NAMI Basics

FREE Educational Program NAMI-Basics!

The fundamentals of caring for you, your family and your child with mental illness

What is NAMI Basics?

Basics graphicNAMI Basics is the new signature education program for parents and other caregivers of children and adolescents living with mental illnesses. The NAMI Basics course is taught by trained teachers who are the parent or other caregivers of individuals who developed the symptoms of mental illness prior to the age of 13 years.

The course consists of six classes, each lasting for 2 ½ hours. Classes may be offered weekly for six consecutive weeks. All instruction materials are FREE to participants.

For more information about the NAMI-Basics educational course, please contact Paloma R Bayona at NAMI Connecticut office (1.800.215.3021), or by email at

NAMI Basics is an education program designed specifically for parents and other caregivers of children and adolescents with behavioral health problems or mental illness. The six-week series of classes is offered yearly.

The course will cover information about the following disorders in children and adolescents: ADHD, Major Depression, Bipolar Disorder, Oppositional Defiant Disorder, Anxiety Disorders, Obsessive Compulsive Disorders, Schizophrenia and Substance Abuse Disorders. It will also cover coping skills, such as handling crisis and relapse; basic information about medication use in the treatment of mental illness in children; listening and communication techniques; problem solving skills; and an overview of the mental health and school systems’ roles in treating children and teens with mental illnesses.
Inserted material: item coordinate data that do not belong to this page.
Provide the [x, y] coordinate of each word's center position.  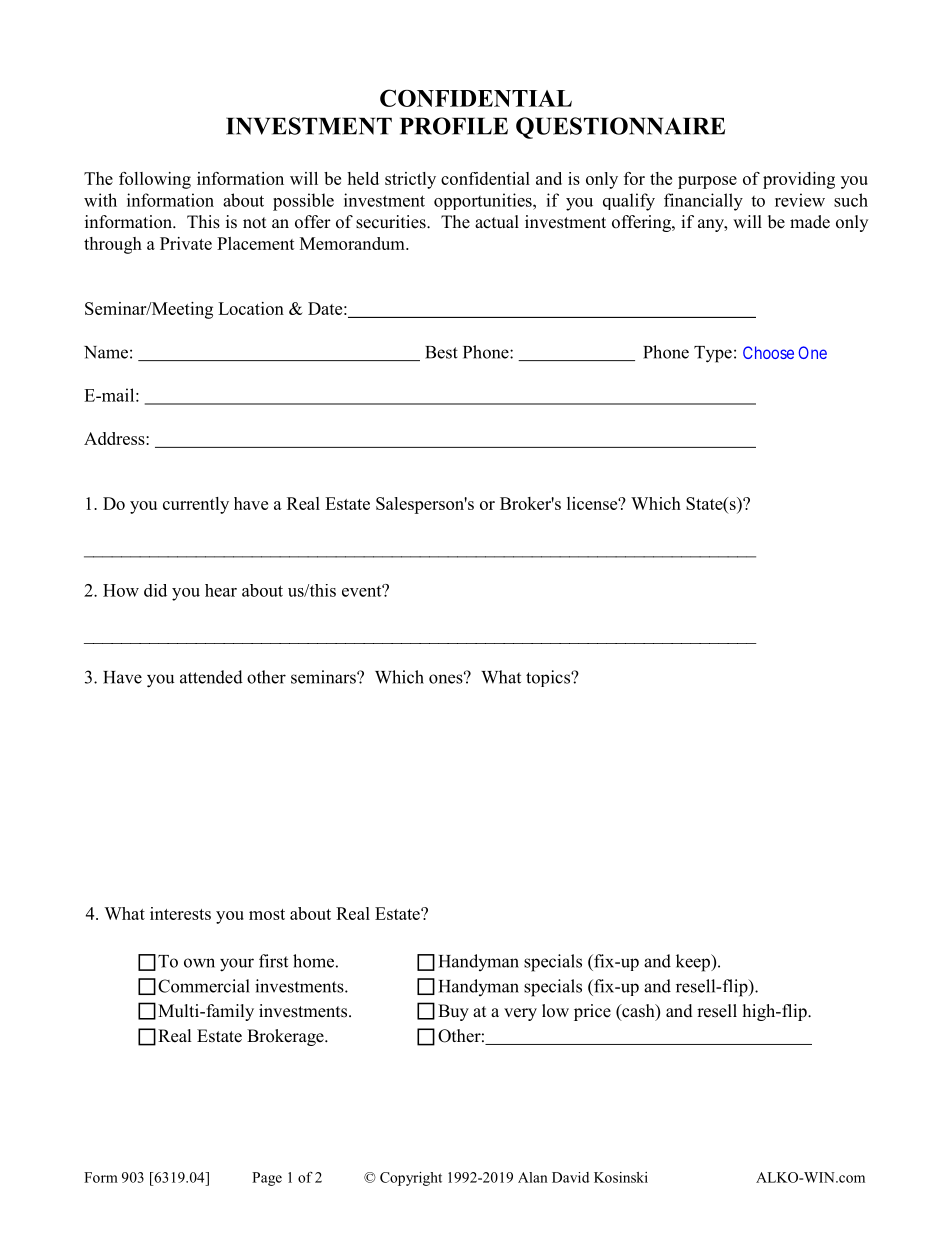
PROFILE [454, 126]
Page [267, 1179]
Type [713, 354]
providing [799, 180]
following [155, 180]
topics [549, 678]
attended [211, 677]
The curriculum was written by an experienced family member mental health professional. The course will be taught by two volunteers who are parents of individuals who developed mental illness as children. “This course is a wonderful experience!” says Rebecca, one of the instructors. “It balances basic psychoeducation and skill training with emotional support, self-care and empowerment. We hope parents and other caregivers of children and adolescents with behavioral or mental illnesses will take advantage of this unique opportunity.”